## [Data listing]
──────────

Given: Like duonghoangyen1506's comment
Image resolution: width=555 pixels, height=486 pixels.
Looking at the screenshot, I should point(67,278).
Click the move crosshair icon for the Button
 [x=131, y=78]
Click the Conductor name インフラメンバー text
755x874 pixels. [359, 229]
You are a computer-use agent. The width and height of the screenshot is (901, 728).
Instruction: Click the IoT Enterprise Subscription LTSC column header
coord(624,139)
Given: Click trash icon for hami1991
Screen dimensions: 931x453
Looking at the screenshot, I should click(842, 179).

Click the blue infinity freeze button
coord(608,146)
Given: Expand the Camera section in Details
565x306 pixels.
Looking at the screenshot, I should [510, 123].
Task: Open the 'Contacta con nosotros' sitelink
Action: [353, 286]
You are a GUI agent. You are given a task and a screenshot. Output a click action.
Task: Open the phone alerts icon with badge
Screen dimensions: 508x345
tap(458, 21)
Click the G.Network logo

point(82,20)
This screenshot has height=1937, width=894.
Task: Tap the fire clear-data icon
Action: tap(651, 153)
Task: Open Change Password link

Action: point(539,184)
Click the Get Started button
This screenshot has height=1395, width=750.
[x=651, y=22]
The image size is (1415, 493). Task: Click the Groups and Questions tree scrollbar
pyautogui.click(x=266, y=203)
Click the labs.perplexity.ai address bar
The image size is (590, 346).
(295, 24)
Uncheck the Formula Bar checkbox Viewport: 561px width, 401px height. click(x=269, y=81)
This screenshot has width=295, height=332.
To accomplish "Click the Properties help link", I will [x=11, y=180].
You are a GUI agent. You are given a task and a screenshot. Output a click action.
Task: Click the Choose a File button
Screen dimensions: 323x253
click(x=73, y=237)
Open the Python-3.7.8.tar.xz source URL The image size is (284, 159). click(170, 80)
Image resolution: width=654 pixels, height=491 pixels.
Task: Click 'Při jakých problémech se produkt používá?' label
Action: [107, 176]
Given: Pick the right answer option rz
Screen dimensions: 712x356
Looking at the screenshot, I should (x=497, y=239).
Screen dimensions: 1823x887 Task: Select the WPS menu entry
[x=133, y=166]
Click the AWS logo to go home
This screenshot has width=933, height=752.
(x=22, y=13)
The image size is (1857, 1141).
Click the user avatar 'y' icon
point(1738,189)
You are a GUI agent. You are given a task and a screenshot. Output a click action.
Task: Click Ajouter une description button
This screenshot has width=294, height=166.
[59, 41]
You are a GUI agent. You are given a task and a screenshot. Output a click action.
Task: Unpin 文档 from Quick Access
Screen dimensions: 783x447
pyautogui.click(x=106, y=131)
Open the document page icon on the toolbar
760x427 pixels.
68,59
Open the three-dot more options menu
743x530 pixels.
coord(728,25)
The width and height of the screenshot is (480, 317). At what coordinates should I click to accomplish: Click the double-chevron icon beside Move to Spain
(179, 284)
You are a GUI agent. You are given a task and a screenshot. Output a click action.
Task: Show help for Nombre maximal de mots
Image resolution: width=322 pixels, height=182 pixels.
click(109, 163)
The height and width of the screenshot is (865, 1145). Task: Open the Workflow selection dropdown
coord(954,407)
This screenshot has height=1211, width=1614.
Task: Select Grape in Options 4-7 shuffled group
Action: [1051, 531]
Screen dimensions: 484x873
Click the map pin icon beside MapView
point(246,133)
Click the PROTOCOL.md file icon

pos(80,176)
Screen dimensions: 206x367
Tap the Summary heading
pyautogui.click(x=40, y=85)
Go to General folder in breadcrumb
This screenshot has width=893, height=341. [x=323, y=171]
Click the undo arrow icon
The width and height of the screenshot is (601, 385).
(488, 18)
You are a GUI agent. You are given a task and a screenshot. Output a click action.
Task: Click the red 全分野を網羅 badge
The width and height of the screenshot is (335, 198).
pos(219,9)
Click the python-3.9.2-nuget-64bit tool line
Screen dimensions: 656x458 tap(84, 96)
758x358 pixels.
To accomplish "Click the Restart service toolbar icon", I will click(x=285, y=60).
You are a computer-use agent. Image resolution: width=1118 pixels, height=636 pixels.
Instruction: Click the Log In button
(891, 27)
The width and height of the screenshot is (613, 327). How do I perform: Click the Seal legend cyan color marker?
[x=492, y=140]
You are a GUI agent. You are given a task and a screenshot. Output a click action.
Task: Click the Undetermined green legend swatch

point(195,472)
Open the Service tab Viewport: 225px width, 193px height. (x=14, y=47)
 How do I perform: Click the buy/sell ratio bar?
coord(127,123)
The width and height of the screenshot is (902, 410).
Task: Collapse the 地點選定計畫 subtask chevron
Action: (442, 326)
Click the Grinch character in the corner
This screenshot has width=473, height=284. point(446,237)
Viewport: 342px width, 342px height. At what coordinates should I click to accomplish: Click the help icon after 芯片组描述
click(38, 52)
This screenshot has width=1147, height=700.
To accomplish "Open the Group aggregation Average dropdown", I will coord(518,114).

──────────

## [The problem]
All records are to be retyped exactly. None may be omitted.

## [Your solution]
Given: Like duonghoangyen1506's comment
Image resolution: width=555 pixels, height=486 pixels.
Looking at the screenshot, I should point(67,278).
Click the move crosshair icon for the Button
 [x=131, y=78]
Click the Conductor name インフラメンバー text
755x874 pixels. [359, 229]
You are a computer-use agent. The width and height of the screenshot is (901, 728).
Instruction: Click the IoT Enterprise Subscription LTSC column header
coord(624,139)
Given: Click trash icon for hami1991
Screen dimensions: 931x453
Looking at the screenshot, I should click(842, 179).

Click the blue infinity freeze button
coord(608,146)
Given: Expand the Camera section in Details
565x306 pixels.
Looking at the screenshot, I should [510, 123].
Task: Open the 'Contacta con nosotros' sitelink
Action: [353, 286]
You are a GUI agent. You are given a task and a screenshot. Output a click action.
Task: Open the phone alerts icon with badge
Screen dimensions: 508x345
tap(458, 21)
Click the G.Network logo

point(82,20)
This screenshot has height=1937, width=894.
Task: Tap the fire clear-data icon
Action: tap(651, 153)
Task: Open Change Password link

Action: point(539,184)
Click the Get Started button
This screenshot has height=1395, width=750.
[x=651, y=22]
The image size is (1415, 493). Task: Click the Groups and Questions tree scrollbar
pyautogui.click(x=266, y=203)
Click the labs.perplexity.ai address bar
The image size is (590, 346).
(295, 24)
Uncheck the Formula Bar checkbox Viewport: 561px width, 401px height. click(x=269, y=81)
This screenshot has width=295, height=332.
To accomplish "Click the Properties help link", I will [x=11, y=180].
You are a GUI agent. You are given a task and a screenshot. Output a click action.
Task: Click the Choose a File button
Screen dimensions: 323x253
click(x=73, y=237)
Open the Python-3.7.8.tar.xz source URL The image size is (284, 159). click(170, 80)
Image resolution: width=654 pixels, height=491 pixels.
Task: Click 'Při jakých problémech se produkt používá?' label
Action: [107, 176]
Given: Pick the right answer option rz
Screen dimensions: 712x356
Looking at the screenshot, I should (x=497, y=239).
Screen dimensions: 1823x887 Task: Select the WPS menu entry
[x=133, y=166]
Click the AWS logo to go home
This screenshot has width=933, height=752.
(x=22, y=13)
The image size is (1857, 1141).
Click the user avatar 'y' icon
point(1738,189)
You are a GUI agent. You are given a task and a screenshot. Output a click action.
Task: Click Ajouter une description button
This screenshot has width=294, height=166.
[59, 41]
You are a GUI agent. You are given a task and a screenshot. Output a click action.
Task: Unpin 文档 from Quick Access
Screen dimensions: 783x447
pyautogui.click(x=106, y=131)
Open the document page icon on the toolbar
760x427 pixels.
68,59
Open the three-dot more options menu
743x530 pixels.
coord(728,25)
The width and height of the screenshot is (480, 317). At what coordinates should I click to accomplish: Click the double-chevron icon beside Move to Spain
(179, 284)
You are a GUI agent. You are given a task and a screenshot. Output a click action.
Task: Show help for Nombre maximal de mots
Image resolution: width=322 pixels, height=182 pixels.
click(109, 163)
The height and width of the screenshot is (865, 1145). Task: Open the Workflow selection dropdown
coord(954,407)
This screenshot has height=1211, width=1614.
Task: Select Grape in Options 4-7 shuffled group
Action: [1051, 531]
Screen dimensions: 484x873
Click the map pin icon beside MapView
point(246,133)
Click the PROTOCOL.md file icon

pos(80,176)
Screen dimensions: 206x367
Tap the Summary heading
pyautogui.click(x=40, y=85)
Go to General folder in breadcrumb
This screenshot has width=893, height=341. [x=323, y=171]
Click the undo arrow icon
The width and height of the screenshot is (601, 385).
(488, 18)
You are a GUI agent. You are given a task and a screenshot. Output a click action.
Task: Click the red 全分野を網羅 badge
The width and height of the screenshot is (335, 198).
pos(219,9)
Click the python-3.9.2-nuget-64bit tool line
Screen dimensions: 656x458 tap(84, 96)
758x358 pixels.
To accomplish "Click the Restart service toolbar icon", I will click(x=285, y=60).
You are a computer-use agent. Image resolution: width=1118 pixels, height=636 pixels.
Instruction: Click the Log In button
(891, 27)
The width and height of the screenshot is (613, 327). How do I perform: Click the Seal legend cyan color marker?
[x=492, y=140]
You are a GUI agent. You are given a task and a screenshot. Output a click action.
Task: Click the Undetermined green legend swatch

point(195,472)
Open the Service tab Viewport: 225px width, 193px height. (x=14, y=47)
 How do I perform: Click the buy/sell ratio bar?
coord(127,123)
The width and height of the screenshot is (902, 410).
Task: Collapse the 地點選定計畫 subtask chevron
Action: (442, 326)
Click the Grinch character in the corner
This screenshot has width=473, height=284. point(446,237)
Viewport: 342px width, 342px height. At what coordinates should I click to accomplish: Click the help icon after 芯片组描述
click(38, 52)
This screenshot has width=1147, height=700.
To accomplish "Open the Group aggregation Average dropdown", I will coord(518,114).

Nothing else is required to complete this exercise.